SA-AuNP and SGP-AuNPs testing against various cancer cell lines.
Cell lines and protocol. Human prostate cancer (PC-3), breast cancer (MDA-MB-231), and pancreatic cancer (PANC-1) cells were obtained from the American Type Culture Collection (ATCC; Manassas, VA), and cultured by the University of Missouri Cell and Immunobiology Core facility using procedures recommended by ATCC.

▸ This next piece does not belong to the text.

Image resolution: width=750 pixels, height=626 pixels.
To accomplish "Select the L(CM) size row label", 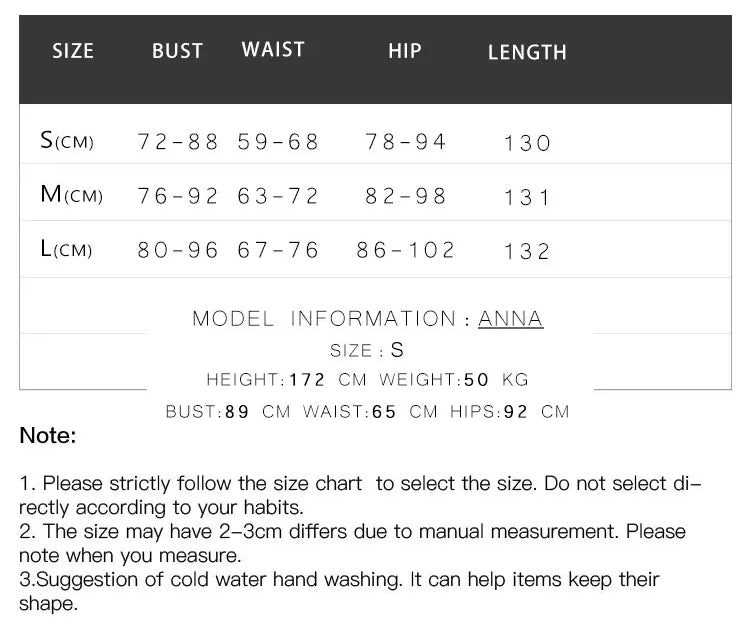I will click(x=66, y=249).
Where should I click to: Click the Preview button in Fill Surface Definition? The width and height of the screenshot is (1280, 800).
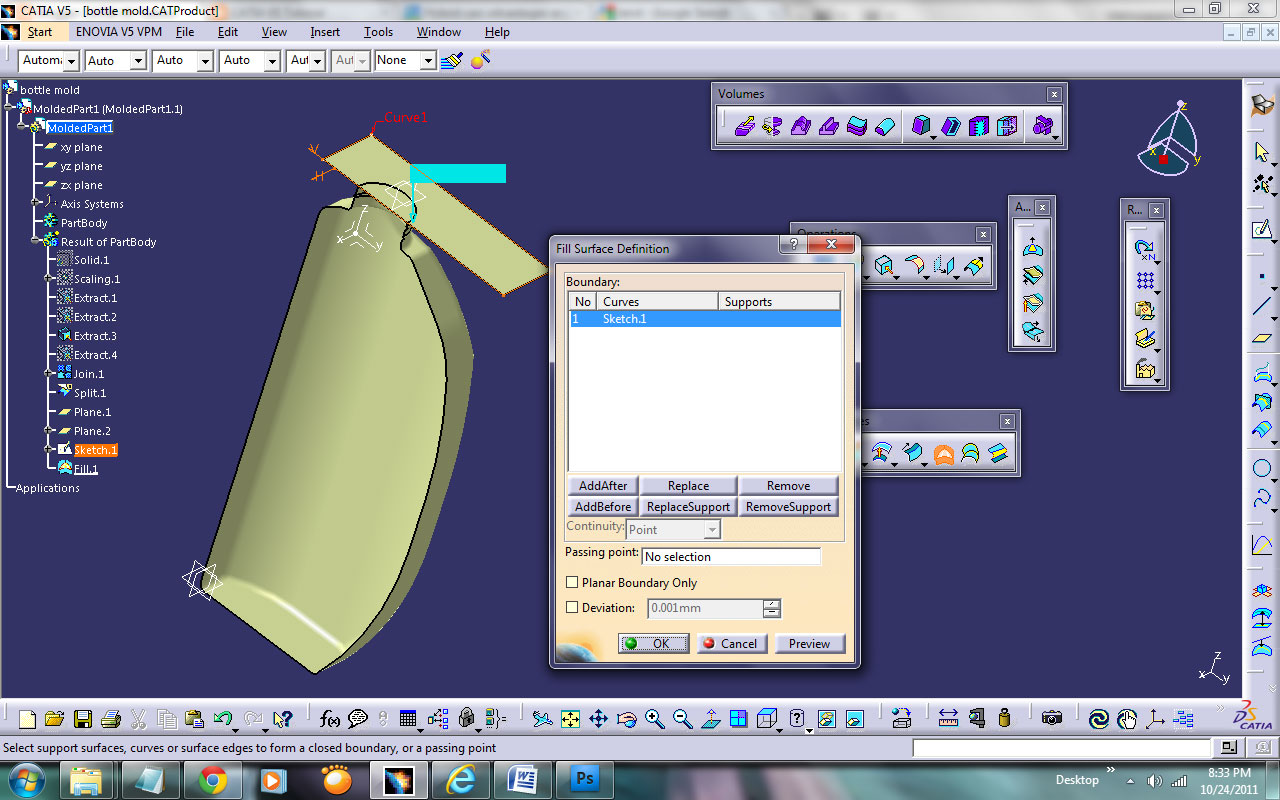pyautogui.click(x=810, y=643)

Cell viability assay. The effect of SA-AuNPs and SGP-AuNPs with higher corona on PC-3, MDA-MBA-231, and PANC-1 cell viability was determined using MTT assay (Sigma, St. Louis, USA). The intensity of the developed color was measured by micro plate reader (Molecular device, USA) operating at 570 nm wavelength. Percent cell viability was calculated by using the formula: (T/C)×100, where C=Absorbance of control, T=Absorbance of treatment. The IC-50 values were calculated using the Origin software.
Therapeutic agents: SA-AuNP and SGP-AuNPs were produced at Institute of Green Nanotechnology, University of Missouri, Columbia-MO-USA; and it was used without any modification.
Cell viability profile of SA-AuNP and SGP-AuNPs: Serial dilutions were prepared in RPMI/DMEM media to treat PC-3, MDA-MB-231, and PANC-1 cell lines. The cell viability profile of SA-AuNP and SGP-AuNPs were evaluated against cancer cells by MTT assay. The cell viability profiles demonstrated that SA-AuNP and SGP-AuNPs exhibited dose dependent efficacy in the death of cancer cells.
The testing demonstrated increasing reduction in cancer cell viability with increasing concentration of both SA-AuNP and SGP-AuNPs over a period of 48 and 72 hours. Each concentration from 10-22.4 μg/mL reduced cell viability compared to a control untreated, and significant reduction was demonstrated at concentrations 100 and 200 μg/ml. Therefore, SA-AuNP and SGP-AuNPs are excellent cancer therapeutic agents either on their own or in adjuvant combinations with chemotherapy or radiation therapy.
While specific embodiments of the present invention have been shown and described, it should be understood that other modifications, substitutions and alternatives are apparent to one of ordinary skill in the art. Such modifications, substitutions and alternatives can be made without departing from the spirit and scope of the invention, which should be determined from the appended claims.
Various features of the invention are set forth in the appended claims.